Max and his henchman Dutch go to meet Meyer, a buyer for the formula, leaving Rita and henchman Needles with Waldo and the Falcon. Having been alerted by Goldy, the police arrive and the Falcon slips away with Rita. She now believes Max plans to double-cross her and that the Falcon has thrown in with her.

Rita and the Falcon interrupt the meeting between Max and Meyer. Rita shoots Max, Dutch escapes, the Falcon phones the police but Meyer knocks out the Falcon. Rita and Meyer discover that Max doesn't have the formula so they go after Dutch. O'Hara arrives and arrests the Falcon for the murder of Max. At headquarters, Detective Bates brings in Rita, Dutch, Needles and Meyer, and the Falcon is exonerated. O'Hara is about to remove his handcuffs but Helen wants them left on. She leads him away and they finally catch their plane.

==Cast==

- George Sanders as Gay Lawrence/The Falcon
- Wendy Barrie as Helen Reed
- Allen Jenkins as Jonathan "Goldy" Locke
- James Gleason as Detective Inspector Mike O’Hara
- Mona Maris as Rita Mara
- Edward Gargan as Detective Bates (uncredited)
- Alec Craig as Waldo Sampson / Herman Sampson (uncredited)
- Hans Conreid as Hotel Clerk (uncredited)
- Victor Kilian as Max Carlson (uncredited)
- Frank Moran as Dutch (uncredited)
- Earle Ross as Adolph Meyer (uncredited)
- Paul Newlan as Policeman (uncredited)
- Russ Clark as Needles (uncredited)
- Eddie Dunn as Grimes (uncredited)
- Frank Martinelli as Louie (uncredited)
- Jack Carr as Taxi Driver (uncredited)
- Eddie Borden as Taxi Driver (uncredited)
- Roxanne Barkley as Jill (uncredited)
- Eddie Arden as Bellhop (uncredited)

==Production==
The film was originally titled The Gay Falcon Steps In. Filming started on August 1, 1941. In A Date with the Falcon, Guy Lawrence aka the Falcon (George Sanders) is engaged to Helen Reed but leading lady Wendy Barrie would never appear in future sequels. RKO had been trading on the British Barrie's notoriety as the girlfriend of gangster Bugsy Siegel but did not have a continuing role for her in mind. A Date with the Falcon would be the first of many sequels that featured other actresses in leading roles. The series also became a breeding ground for other talented studio contractees including director Edward Dmytryk and actors Barbara Hale and Jane Greer. The Falcon series has been characterised as part of a new genre—film noir.

==Reception==
In his review of A Date with the Falcon, Bosley Crowther wrote in The New York Times that a pattern existed in the Falcon series:"... the pattern. Mr. Sanders, an idle man of the world, is just about to be married—this time to Wendy Barrie—when a mystifying crisis arises—this time the disappearance of a scientist.
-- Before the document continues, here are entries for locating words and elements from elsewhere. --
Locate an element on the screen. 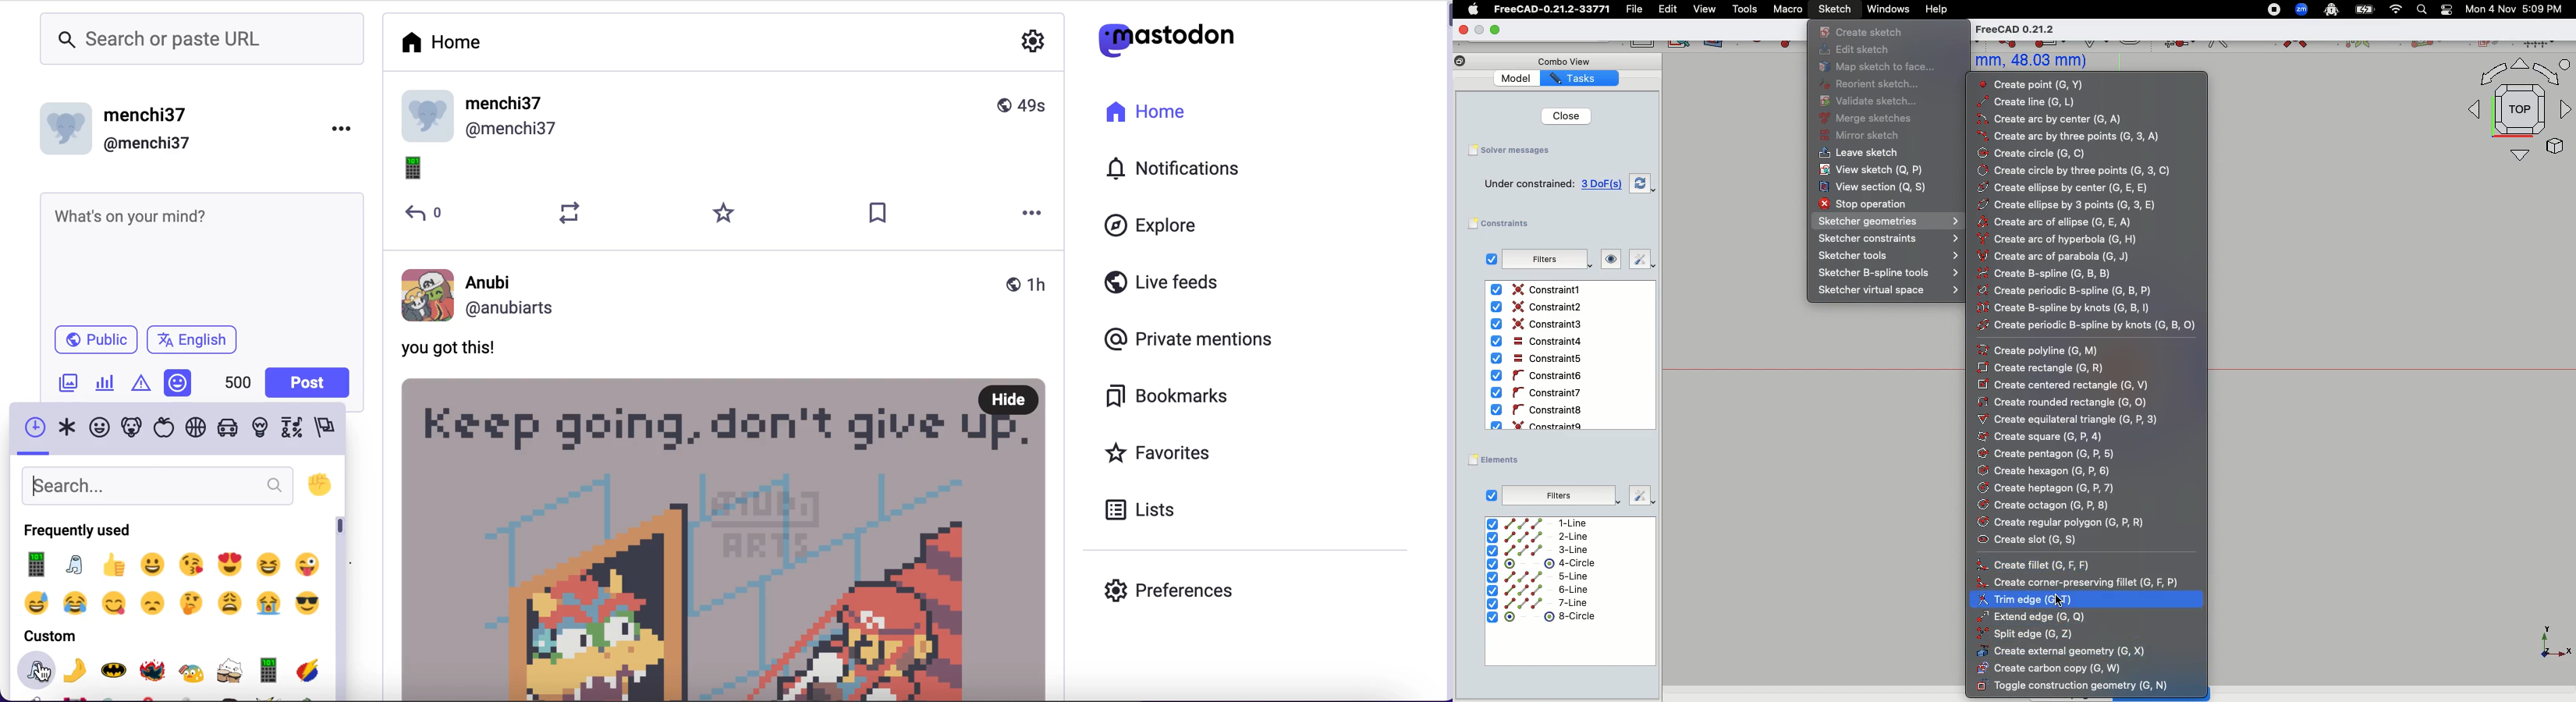 The image size is (2576, 728). Network is located at coordinates (2397, 9).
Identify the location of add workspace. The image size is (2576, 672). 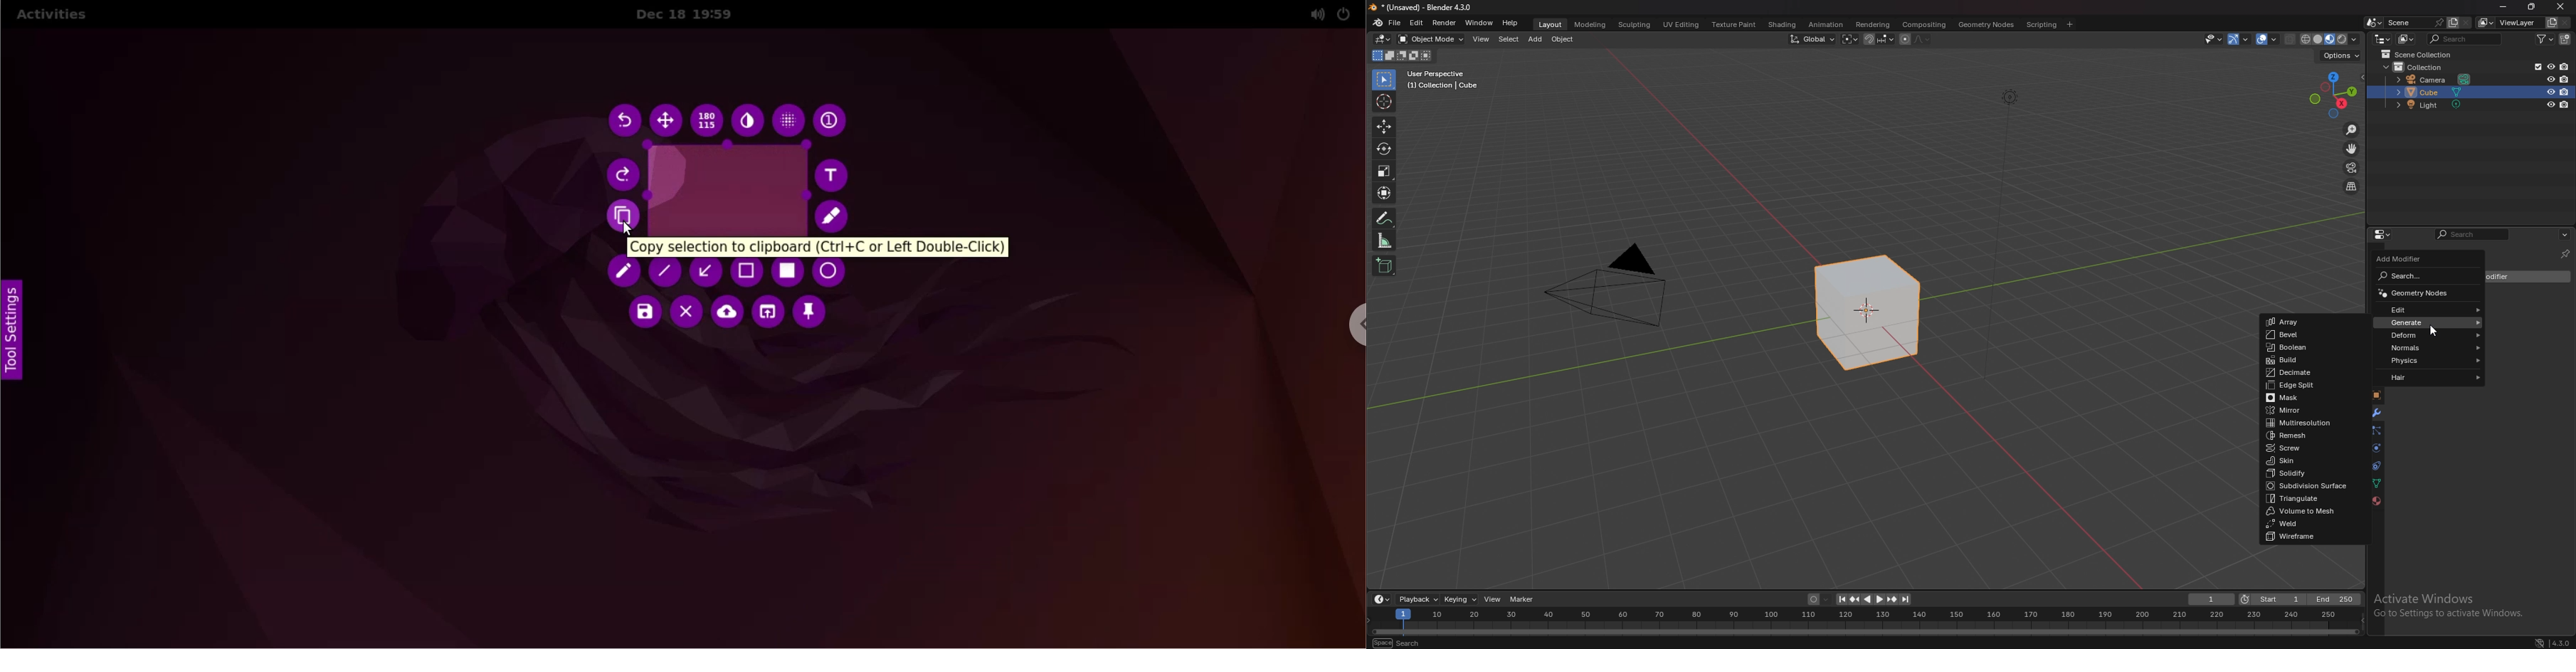
(2069, 25).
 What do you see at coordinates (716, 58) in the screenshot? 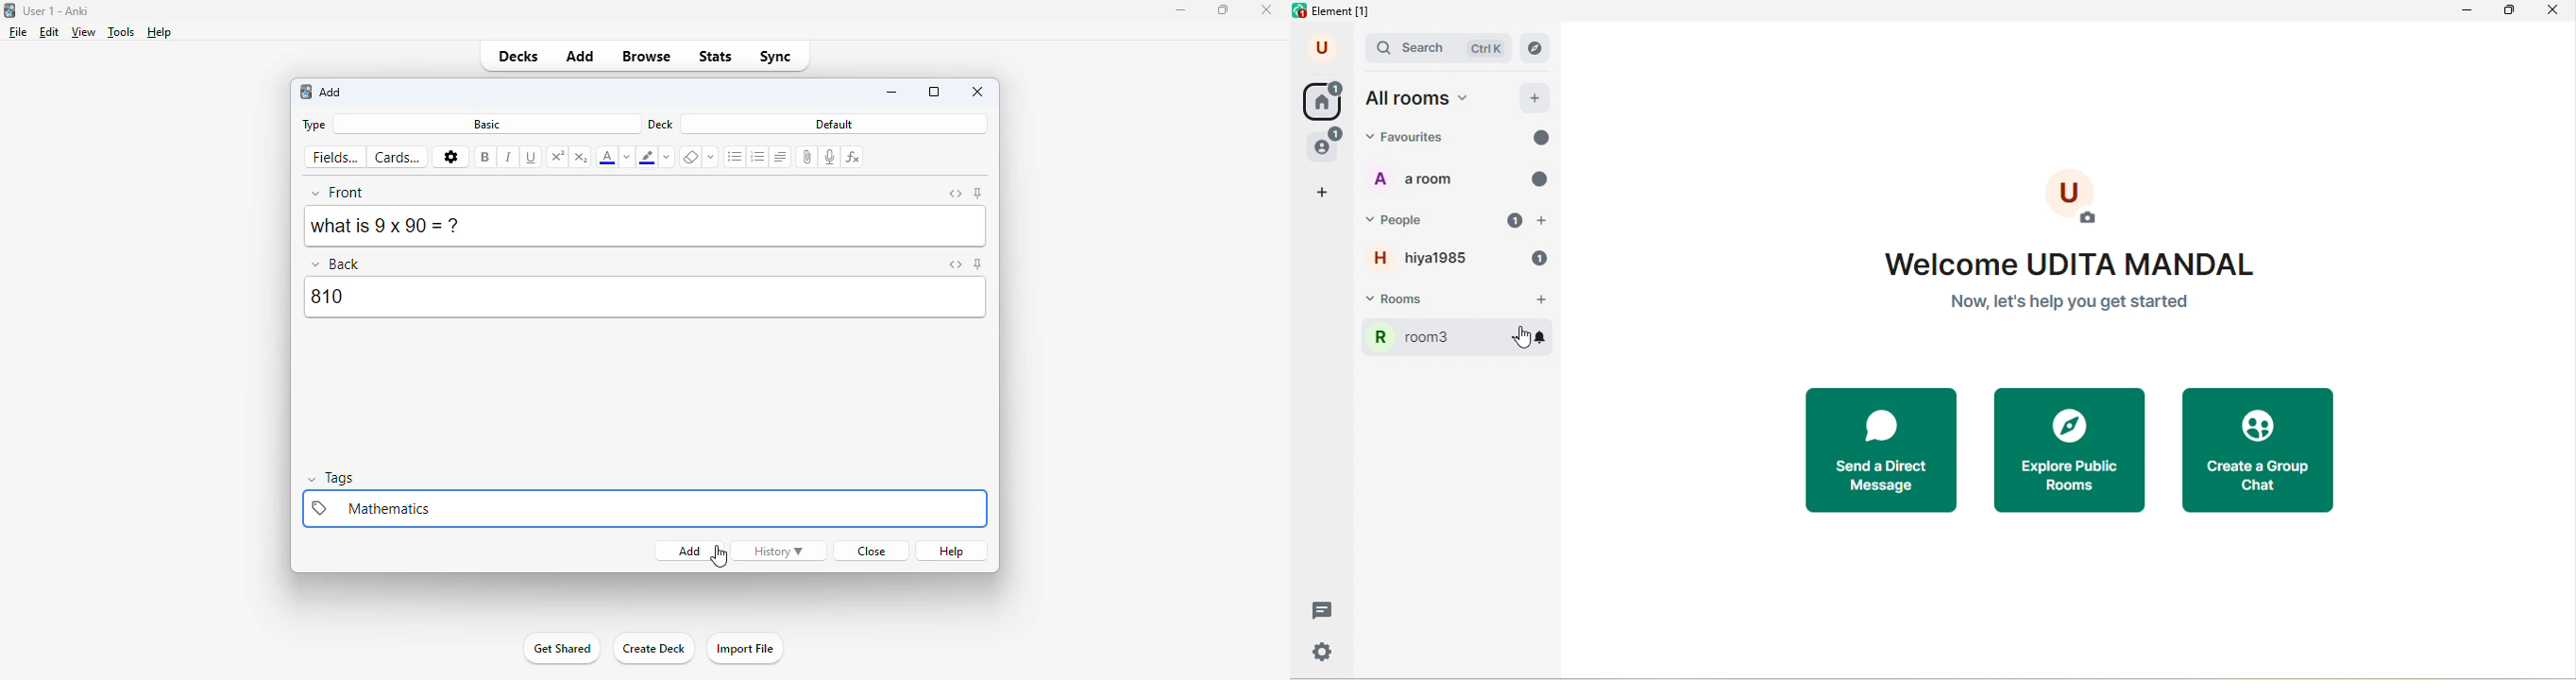
I see `stats` at bounding box center [716, 58].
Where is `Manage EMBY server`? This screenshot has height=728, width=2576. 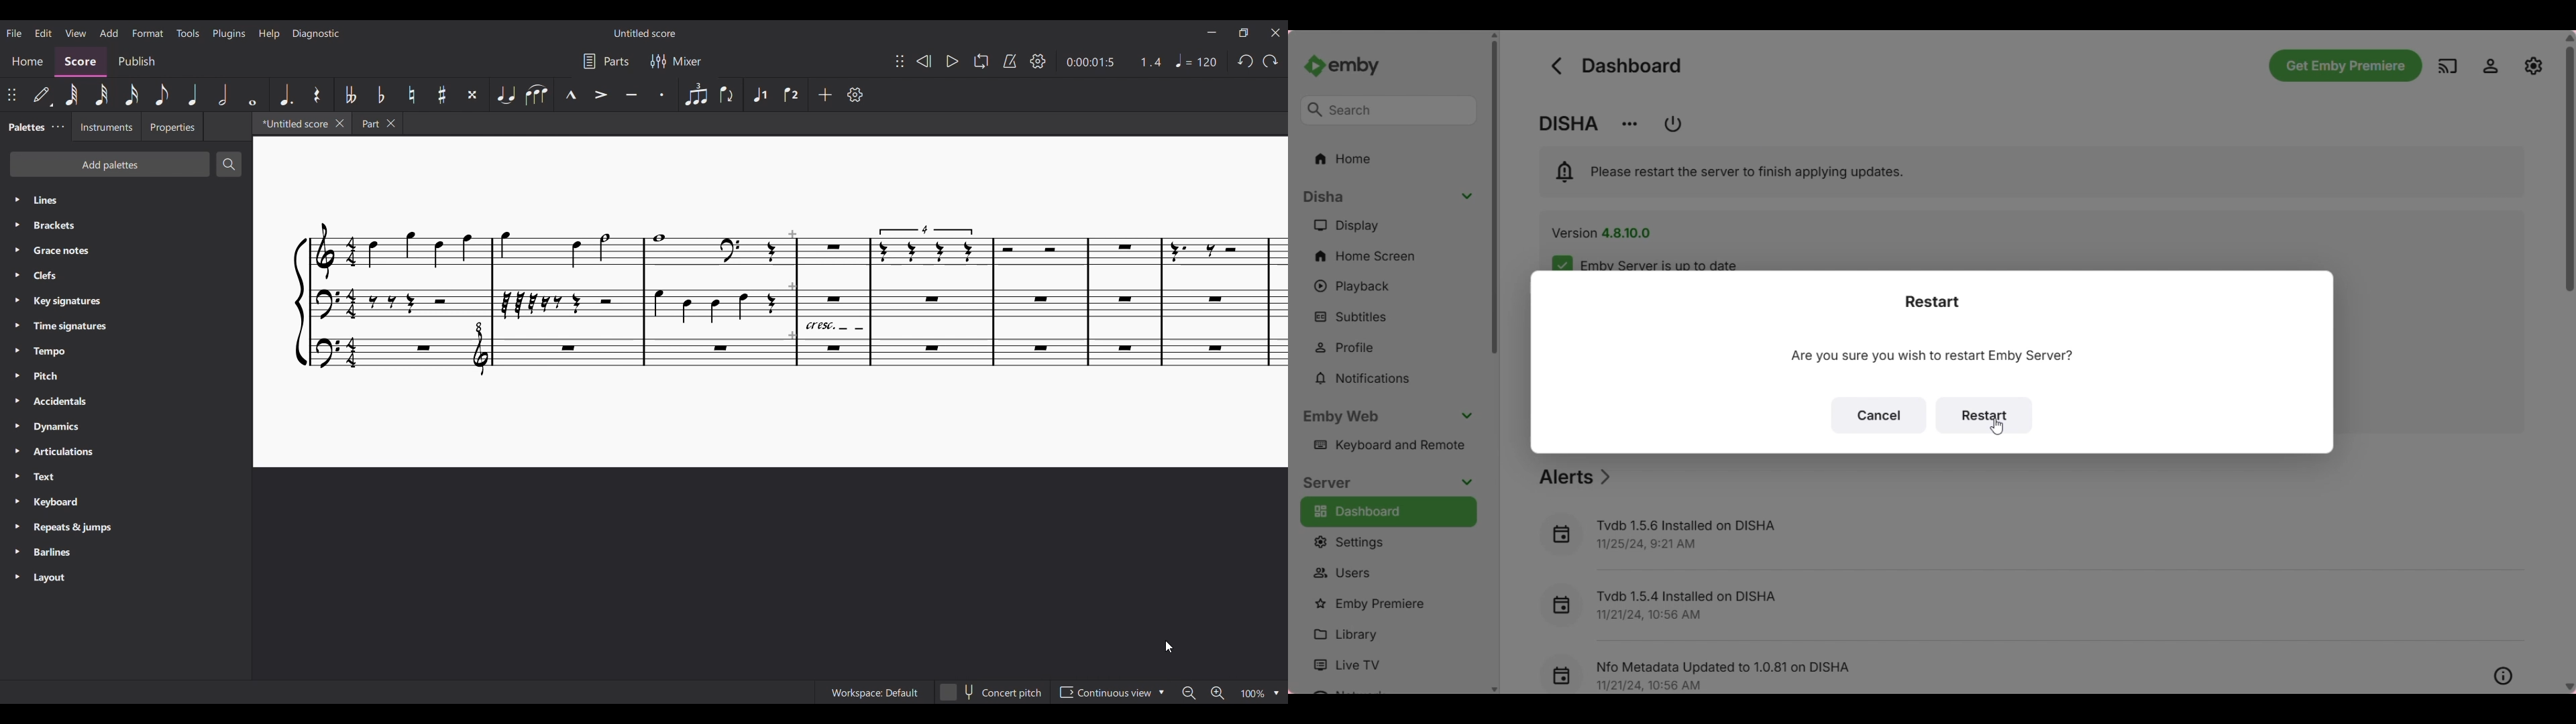
Manage EMBY server is located at coordinates (2534, 65).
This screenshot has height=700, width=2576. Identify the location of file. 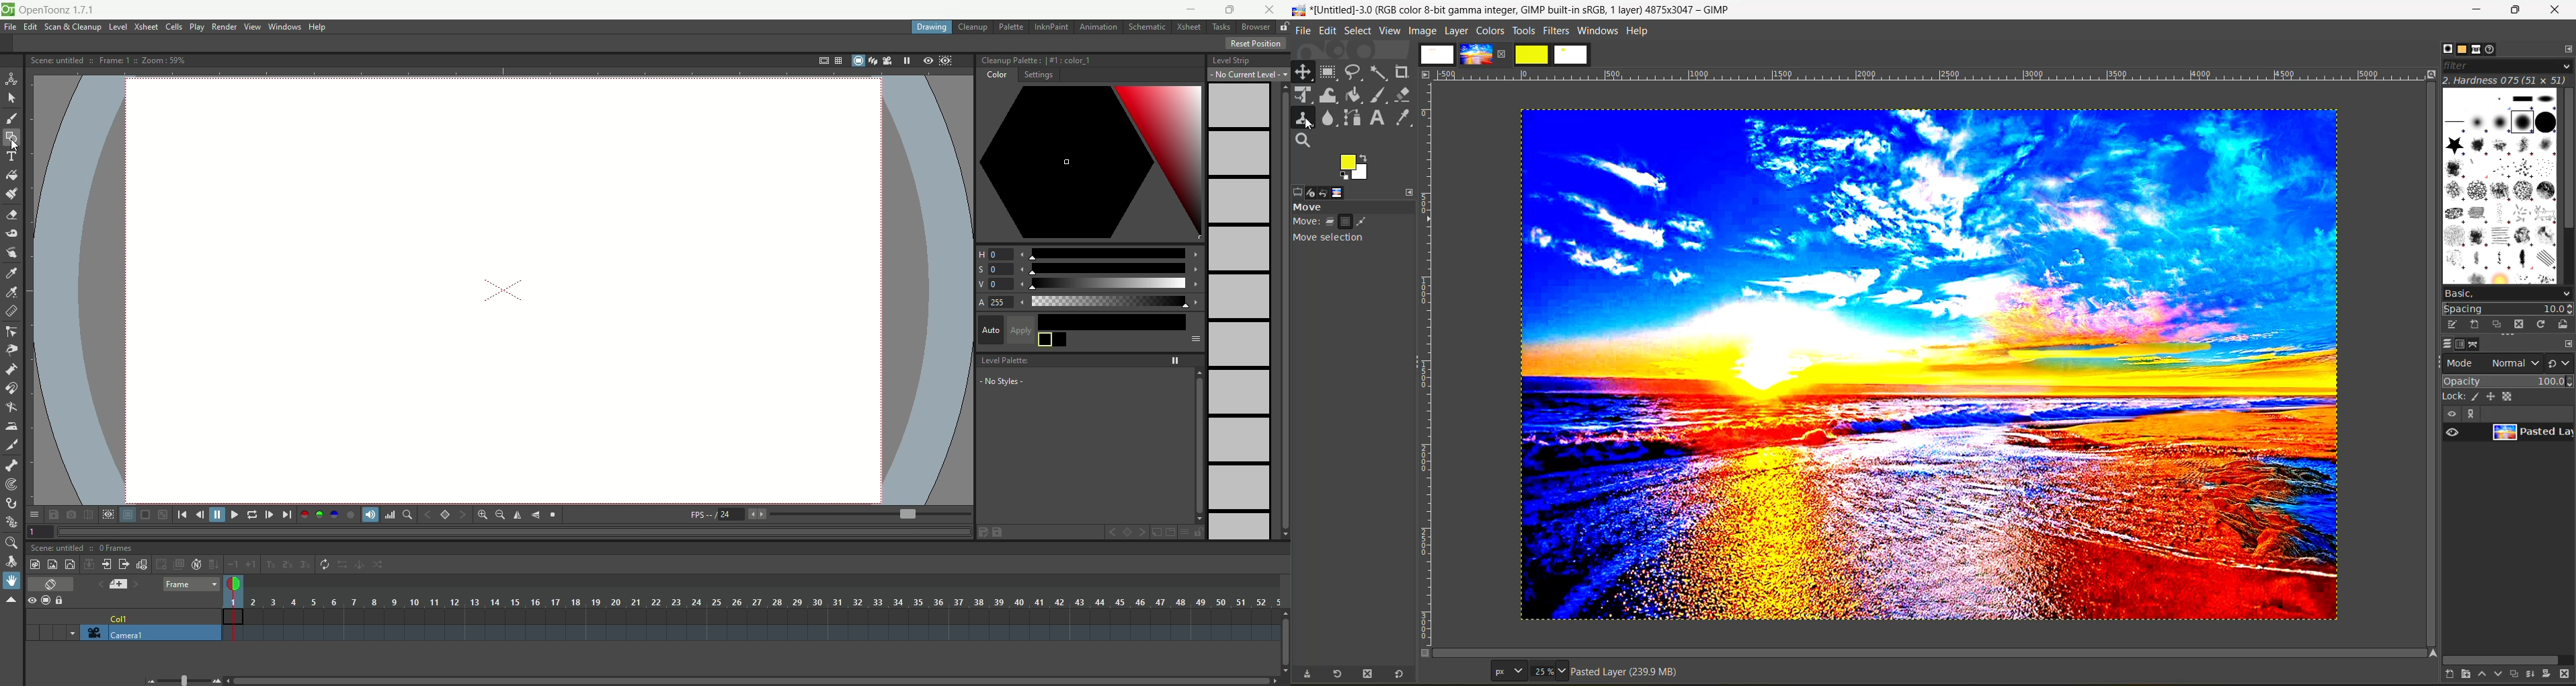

Obviously Mr. Sanders doesn't care to enter the case; he never does—or never did, perhaps we should say. But duty and the lure of adventure inevitably drag him in. And so, for fifty or sixty minutes, he is off on a serio-comic chase, sleuthing a gang of murderous smugglers, while his girl and the police act bored and dense."